§ **WHAT THIS TASK INVOLVES**: Convert the stretch of the listing below, from the line containing "Task: Click the Settings wrench icon" through the line containing "click(44, 19)", into a Markdown table with the columns Row and Line, numbering each line. Skip blank lines and leave out the pictures.

[Listing from a pointing dataset]
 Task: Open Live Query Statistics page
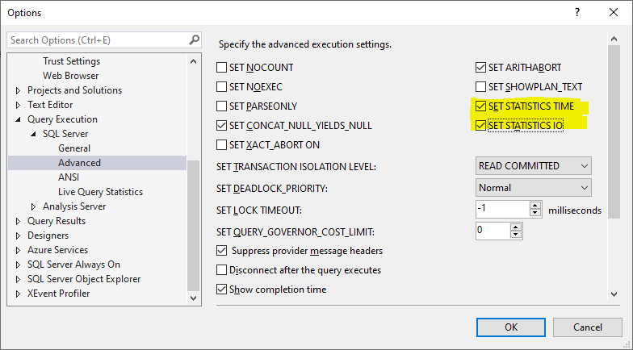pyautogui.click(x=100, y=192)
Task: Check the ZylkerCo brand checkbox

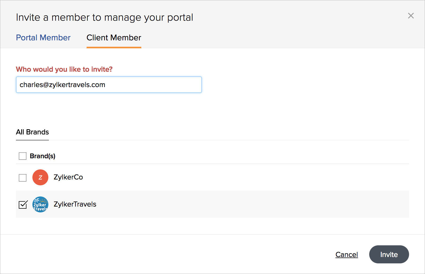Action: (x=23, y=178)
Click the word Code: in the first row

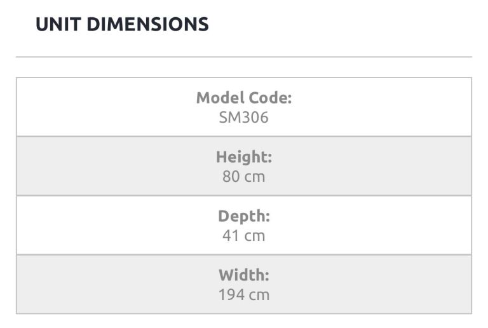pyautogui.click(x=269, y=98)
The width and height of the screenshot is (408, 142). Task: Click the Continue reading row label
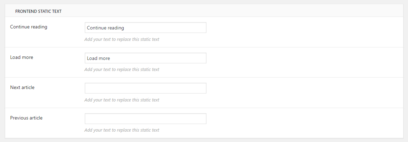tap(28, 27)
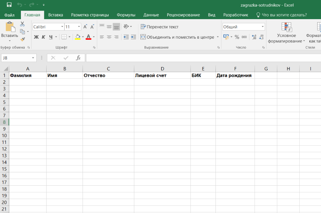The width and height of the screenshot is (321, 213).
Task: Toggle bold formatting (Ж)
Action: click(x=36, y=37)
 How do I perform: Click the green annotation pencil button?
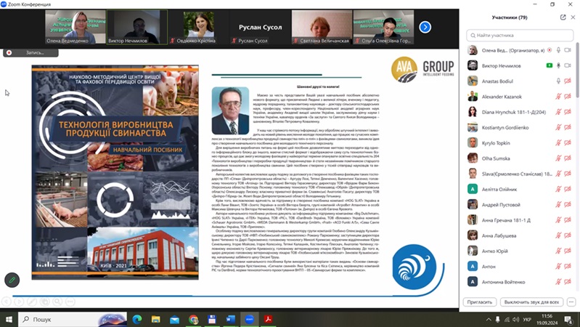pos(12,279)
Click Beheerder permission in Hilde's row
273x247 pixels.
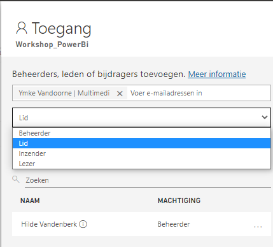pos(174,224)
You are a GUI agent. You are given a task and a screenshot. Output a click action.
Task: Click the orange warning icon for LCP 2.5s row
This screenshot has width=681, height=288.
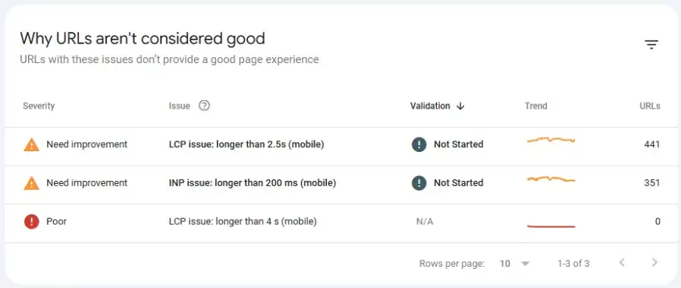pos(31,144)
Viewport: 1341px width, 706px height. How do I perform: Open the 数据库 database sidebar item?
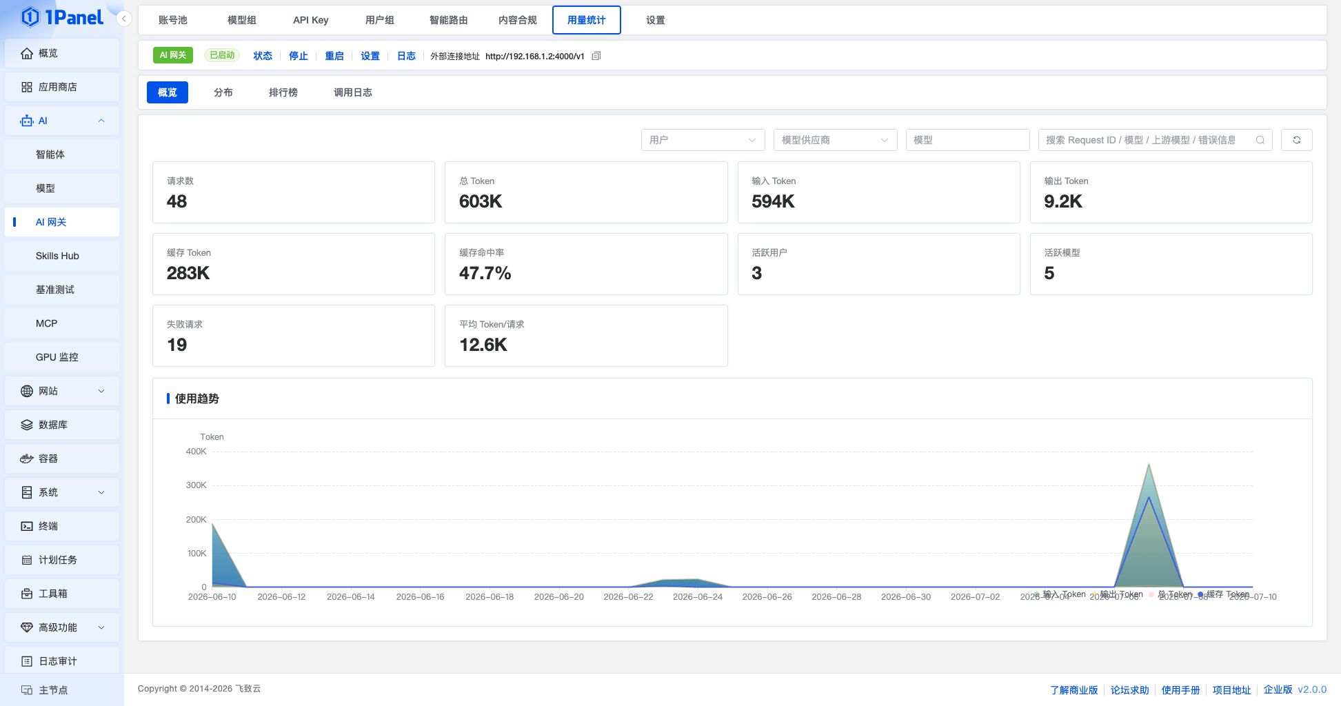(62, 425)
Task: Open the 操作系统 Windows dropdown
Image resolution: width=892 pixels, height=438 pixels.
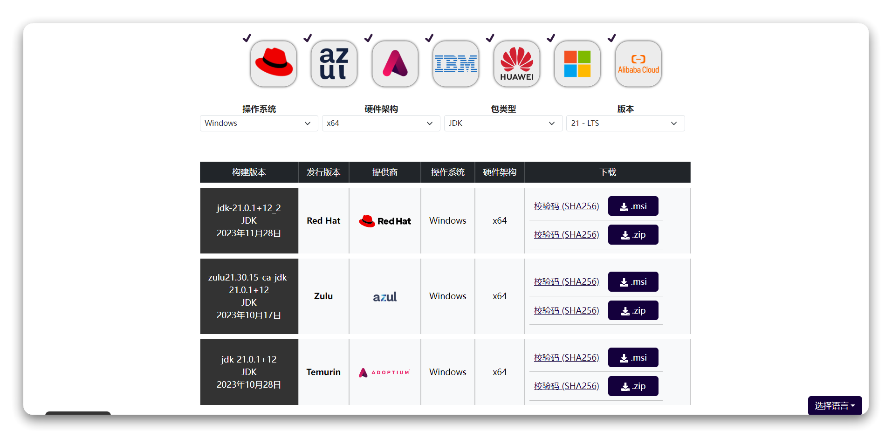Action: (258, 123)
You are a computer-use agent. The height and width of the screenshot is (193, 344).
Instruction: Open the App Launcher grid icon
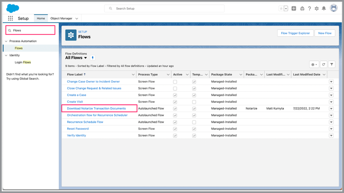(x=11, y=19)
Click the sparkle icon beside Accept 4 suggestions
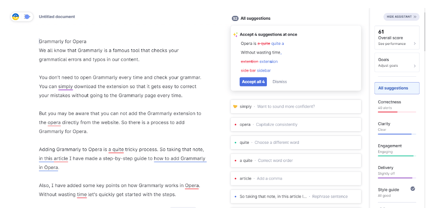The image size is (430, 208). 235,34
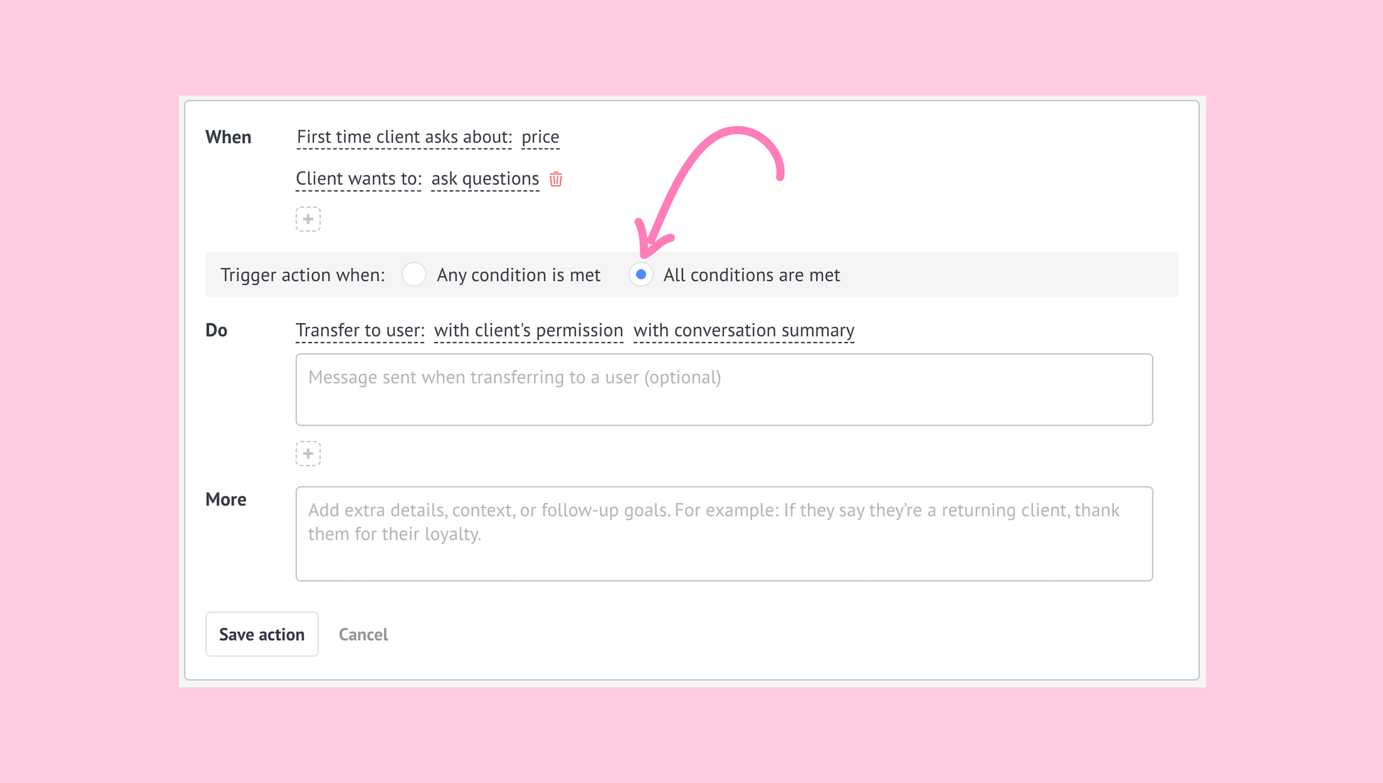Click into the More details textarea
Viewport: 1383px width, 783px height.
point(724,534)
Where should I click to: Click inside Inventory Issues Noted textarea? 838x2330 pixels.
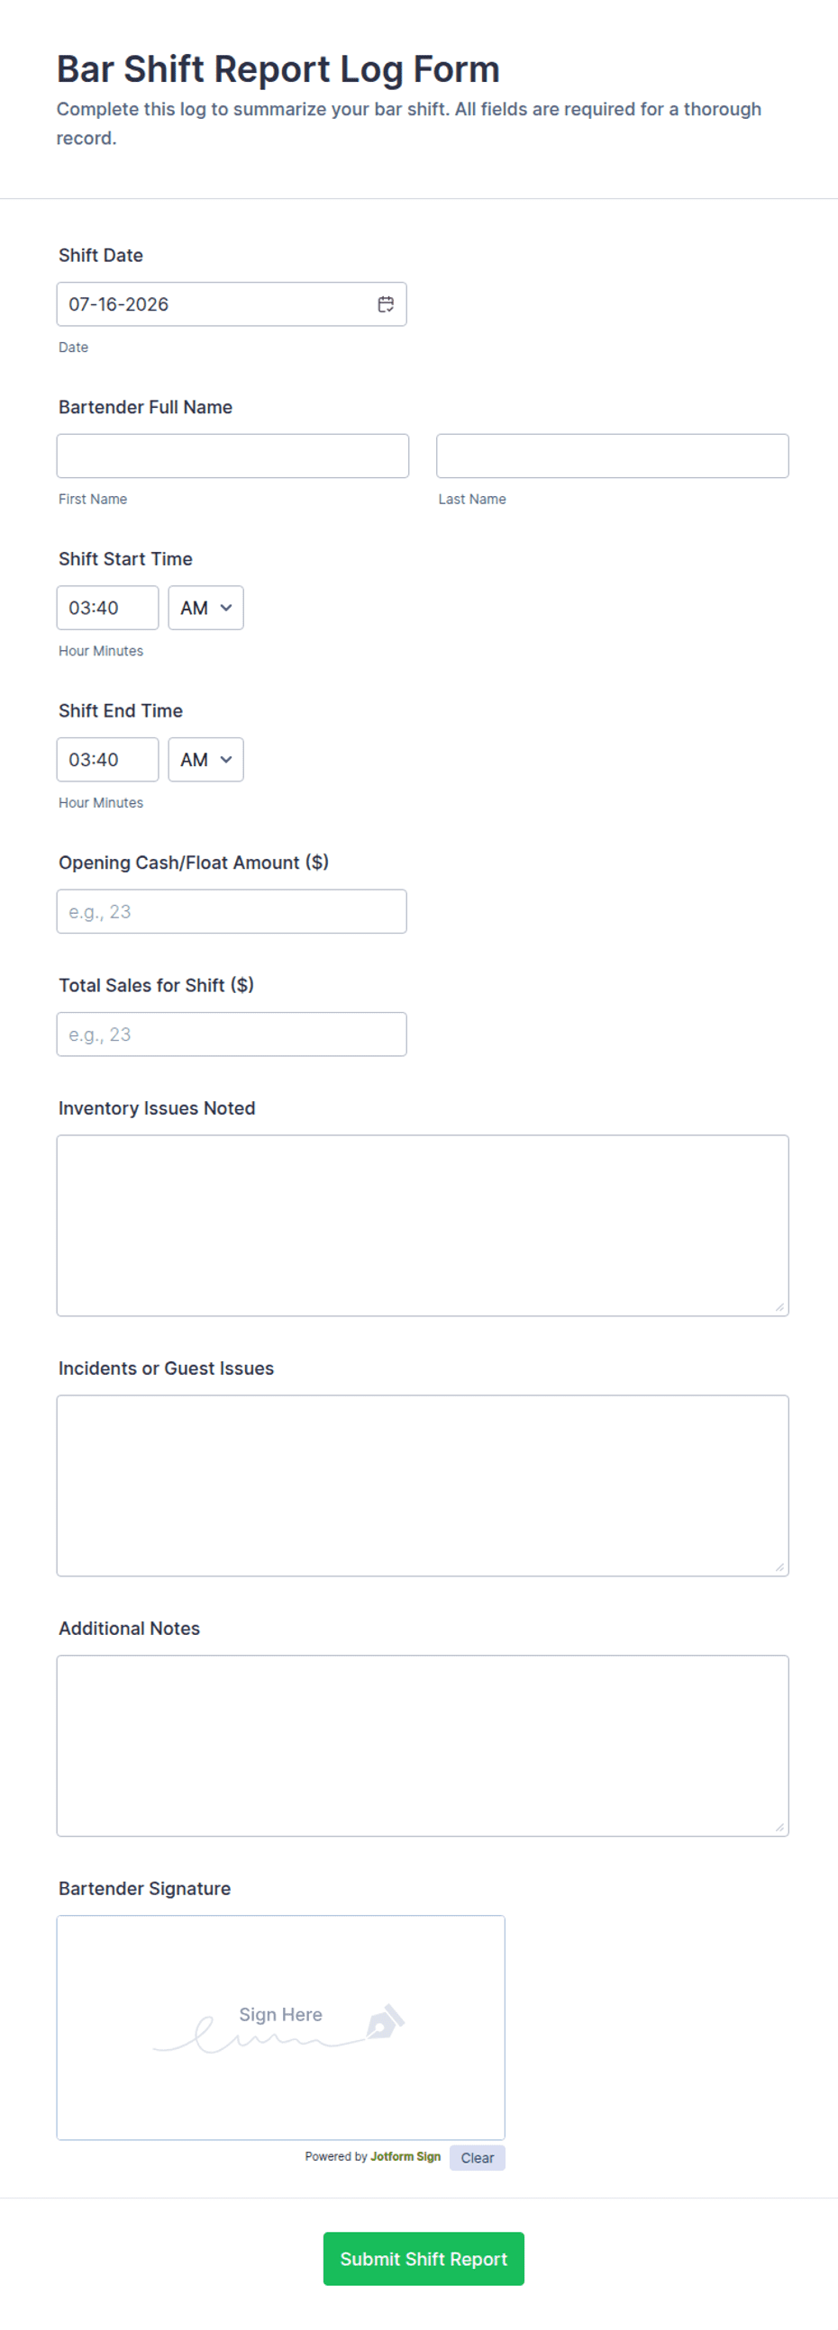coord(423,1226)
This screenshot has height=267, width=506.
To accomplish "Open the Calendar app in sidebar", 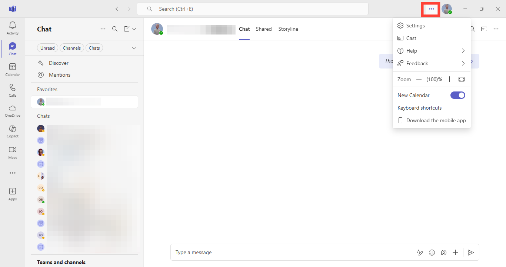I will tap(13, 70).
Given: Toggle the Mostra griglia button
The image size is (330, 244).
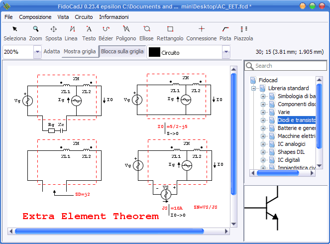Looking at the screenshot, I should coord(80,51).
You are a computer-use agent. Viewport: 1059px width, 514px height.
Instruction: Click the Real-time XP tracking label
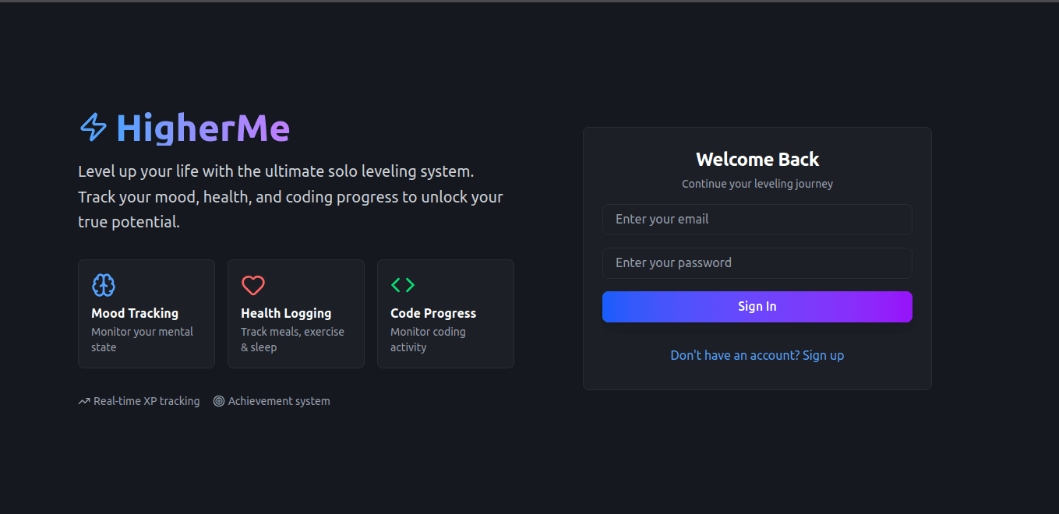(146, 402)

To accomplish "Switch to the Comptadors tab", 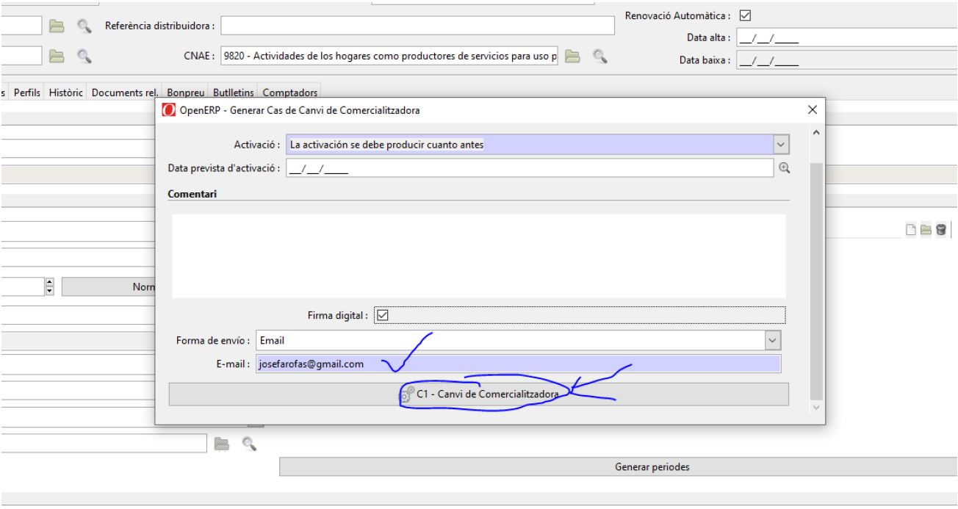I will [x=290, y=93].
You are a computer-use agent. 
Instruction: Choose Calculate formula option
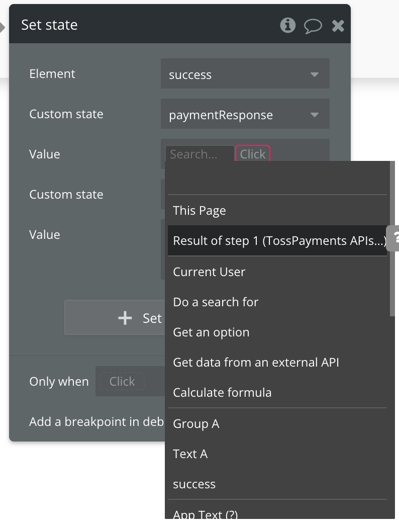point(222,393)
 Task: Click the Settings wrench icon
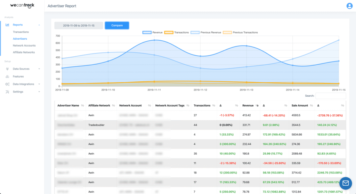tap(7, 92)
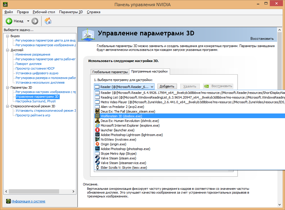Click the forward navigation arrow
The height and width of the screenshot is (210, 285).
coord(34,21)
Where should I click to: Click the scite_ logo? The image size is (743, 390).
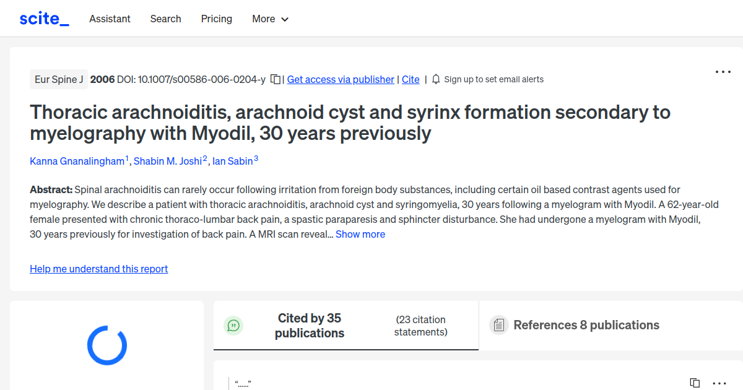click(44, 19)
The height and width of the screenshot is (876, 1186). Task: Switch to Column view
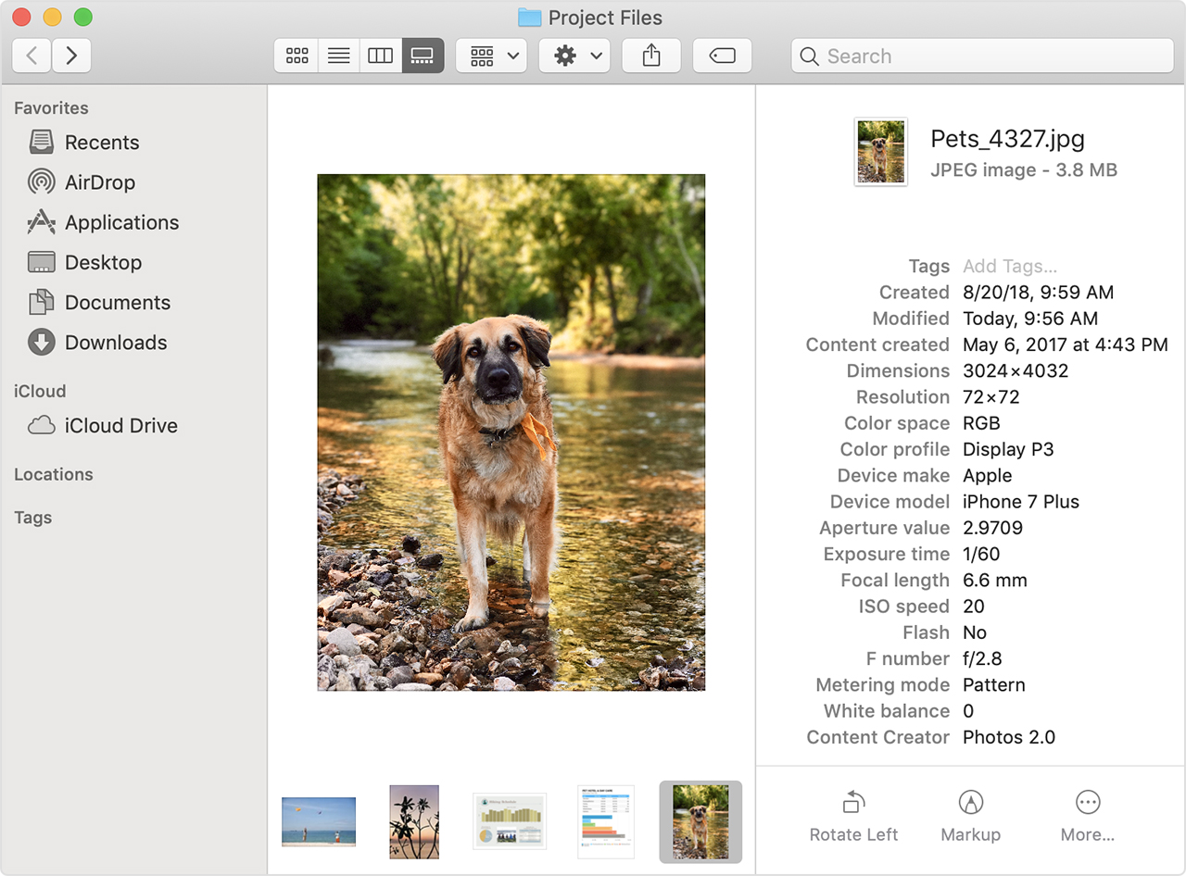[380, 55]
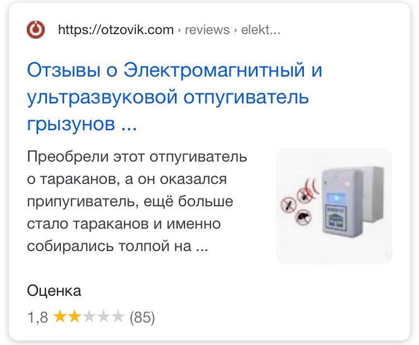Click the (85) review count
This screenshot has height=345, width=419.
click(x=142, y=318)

§ **PROBLEM SOLUTION**:
| Row | Line |
|---|---|
| 1 |  Task: Click the Settings wrench icon |
| 2 | tap(7, 92) |
| 3 | Click the forward navigation arrow |
| 4 | The height and width of the screenshot is (210, 285). |
| 5 | coord(34,21) |
| 6 | Where should I click to: Click the scite_ logo? The image size is (743, 390). |
| 7 | click(44, 19) |